Cyril Northcote Parkinson said it in 1955. Work expands to fill the time available for its completion.

Seventy years later, we still don’t believe him.

Give a task two hours, it takes two hours. Give it two days, it takes two days. Not because the work is harder. Because we let it breathe until it suffocates everything else.

A Formula One pit crew changes four tires in under two seconds. Not because they have better hands. Because the time is fixed. Non-negotiable. Sacred. Every tenth of a second has a name, an owner, and a consequence. Nothing is vague. Nothing expands.

The rest of us treat time like a waiting room.

And then, to feel productive inside all that inflated time, we multitask.
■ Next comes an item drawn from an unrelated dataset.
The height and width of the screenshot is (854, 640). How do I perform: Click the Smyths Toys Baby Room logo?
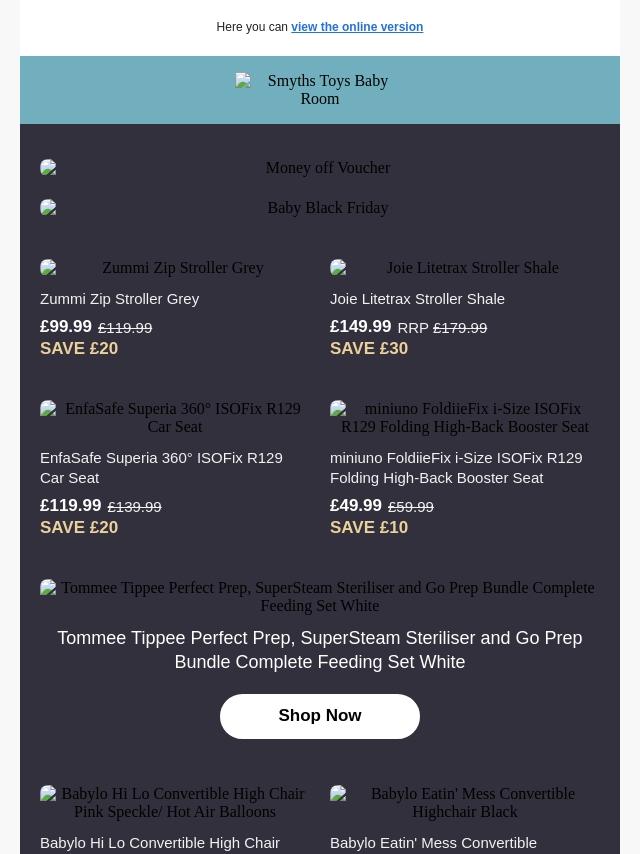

Here’s the problem. Multitasking isn’t a skill. It’s a story we tell ourselves to feel busy. What neuroscientists actually call it is task-switching. Every shift in focus pays a cognitive toll. Stanford research found that heavy multitaskers are worse at filtering irrelevant information, worse at memory recall, and worse at managing attention than people who simply finish one thing first.

We multitask to feel efficient. We become less so.

The F1 pit crew doesn’t multitask. Each person has one job. One precise, rehearsed, uninterrupted job. That’s not coincidence. That’s the whole design.

Parkinson’s Law fills time from the top. Multitasking fragments whatever is left. Together, they make busyness feel like achievement.

The deadline isn’t the enemy. The absence of one is.

What would your work look like if you gave it half the time?